Question concerning balancing / correction

[gtrichard]

Dear all,

While using cool tools / HiGlass I came across the balancing of the matrices. In HiCExplorer we use the correction of the matrices you developed in 2012 (https://www.ncbi.nlm.nih.gov/pmc/articles/PMC3816492/). I was wondering, how the two are differing since the goal seems to be the same, i.e. achieving equal visibility across all genomic regions / improving Hi-C data visualisation.

Also, I have a second question concerning the use of such corrected or balanced matrices for computation of Obs/Exp matrices. Are these corrections compatible with such a computation? Or should Obs/Exp matrices be computed only on raw matrices?

Best, Gautier

[Phlya]

I can give a brief answer, perhaps people from the Mirny lab will elaborate afterwards.

balancing in cooler is the same as iterative correction from Imakaev 2012. Filtering of bad bins works in cooler differently, it is based on MAD max (see explanation in the cooler balance -h). Otherwise as far as I understand the procedure is the same.

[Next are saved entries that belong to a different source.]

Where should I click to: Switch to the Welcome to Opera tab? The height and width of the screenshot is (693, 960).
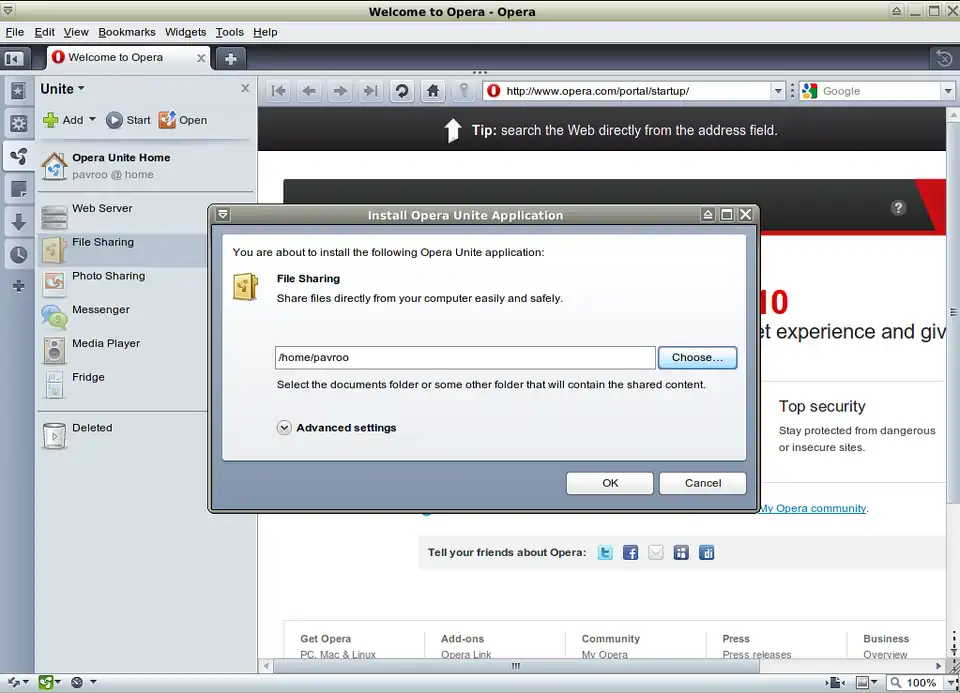pyautogui.click(x=116, y=58)
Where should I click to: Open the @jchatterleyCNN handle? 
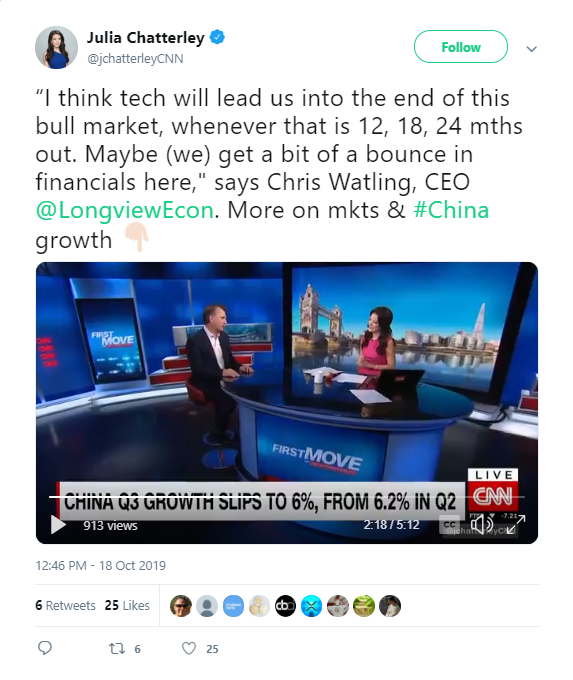(135, 59)
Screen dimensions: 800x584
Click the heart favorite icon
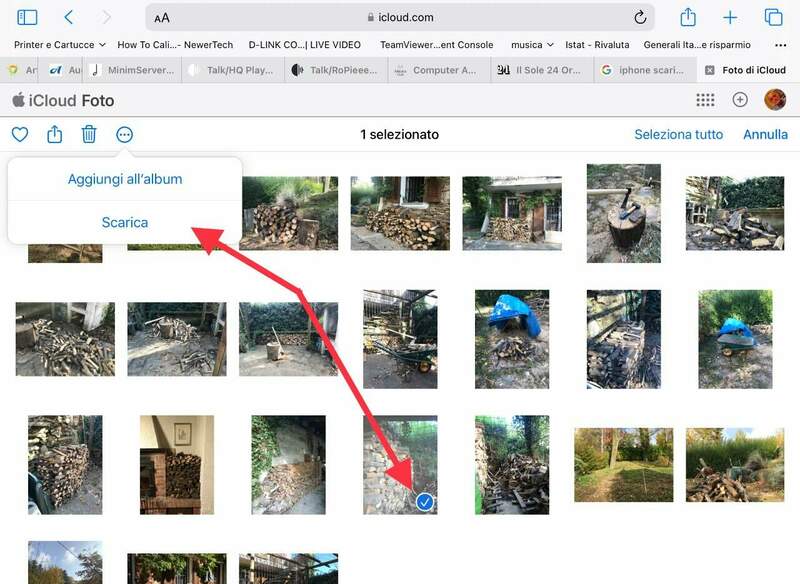point(20,135)
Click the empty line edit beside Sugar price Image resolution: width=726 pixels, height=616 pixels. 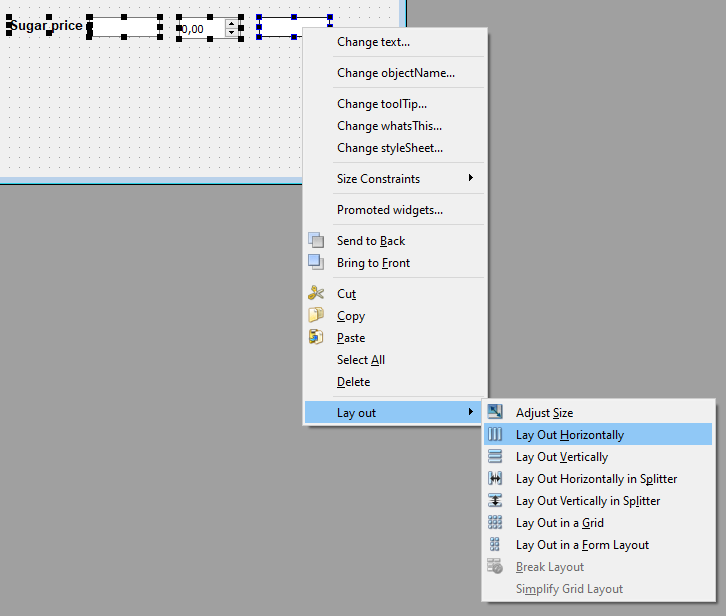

Compatible, and expected should be computed from the balanced data.

[nvictus]

Thanks, @Phyla! That's all correct. The default in cooler is to do genome-wide iterative correction, but you can also store an additional vector of intra-chromosomal balancing weights with --cis-only.

Two cosmetic differences are:

• The "balancing weights" produced by cooler are the reciprocal of the "biases" as defined in Imakaev et al, 2012.
• By default, we rescale the weights so that the corrected marginals sum to unity.

As for Obs/Exp, we normally compute those on corrected data.